Commento completo di John Trapp
Giobbe 33:5
If thou canst answer me, set [thy words] in order before me, stand up.
Ver. 5. If thou canst answer me] Or, If thou canst, do thou answer me. This bold challenge, and the like confident expressions, not unlike in appearance to that of Campian, with his ten unanswerable reasons (as he accounted them), or that of Sanders, with his forty not probable reasons, but most solid demonstrations (if men would believe him) to prove, that the pope is not Antichrist, hath caused one interpreter, following Gregory, to censure Elihu, for a palpable braggadocian, full of pride and vain-glory (De visib.
Monarch. libri 8). This is a hard saying, and at the best reverenter glossanda, as he said of the Pontifician laws. I think this good man is hereby no less mistaken and wronged than John Baptist was by Tertullian, who falls foul upon him in three different places, for that harmless question of his sent to our Saviour by two of his disciples (whom he sought to settle), "Art thou he that should come?" &c., Matteo 11:3, as if he himself had doubted who the person of the Messiah was.

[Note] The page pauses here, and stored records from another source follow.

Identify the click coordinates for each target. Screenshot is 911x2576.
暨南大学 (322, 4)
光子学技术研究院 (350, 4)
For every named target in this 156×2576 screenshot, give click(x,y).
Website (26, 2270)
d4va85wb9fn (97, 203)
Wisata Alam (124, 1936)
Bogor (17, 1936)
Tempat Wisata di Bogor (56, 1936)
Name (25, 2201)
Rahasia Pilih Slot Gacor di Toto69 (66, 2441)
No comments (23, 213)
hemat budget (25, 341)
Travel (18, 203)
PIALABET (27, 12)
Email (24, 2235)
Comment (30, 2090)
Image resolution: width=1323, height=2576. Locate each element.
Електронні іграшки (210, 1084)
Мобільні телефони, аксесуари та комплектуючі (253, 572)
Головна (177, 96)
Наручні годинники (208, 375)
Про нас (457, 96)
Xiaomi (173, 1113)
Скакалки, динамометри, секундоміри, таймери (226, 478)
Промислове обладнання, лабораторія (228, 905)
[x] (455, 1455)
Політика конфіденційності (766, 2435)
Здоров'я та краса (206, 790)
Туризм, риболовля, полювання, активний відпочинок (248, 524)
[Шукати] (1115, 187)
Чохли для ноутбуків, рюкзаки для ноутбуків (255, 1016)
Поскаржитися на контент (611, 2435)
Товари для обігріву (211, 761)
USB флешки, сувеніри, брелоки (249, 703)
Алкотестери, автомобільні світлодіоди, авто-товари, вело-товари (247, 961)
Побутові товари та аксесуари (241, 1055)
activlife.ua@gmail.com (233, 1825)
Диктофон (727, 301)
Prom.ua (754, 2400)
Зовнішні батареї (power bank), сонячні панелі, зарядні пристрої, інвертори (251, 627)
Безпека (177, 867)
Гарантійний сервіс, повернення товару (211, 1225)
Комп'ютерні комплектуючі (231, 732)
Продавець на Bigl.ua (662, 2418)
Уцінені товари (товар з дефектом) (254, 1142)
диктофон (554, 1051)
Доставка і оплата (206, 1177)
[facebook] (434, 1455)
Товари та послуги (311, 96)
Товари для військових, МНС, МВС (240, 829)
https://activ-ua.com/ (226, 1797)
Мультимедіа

Set thy words in order before me, stand up] A metaphor from military matters; muster up and marshal thine arguments in good array, and then stand to it; make good thy ground like a valiant soldier, who will rather die for it than stir an inch. An expression not unlike this is that of David, Salmi 5:3. In the morning will I direct (or marshal up) my prayers, and then look up; be as a spy upon a watch tower, to see what speed, and whether I get the day: military terms they are both.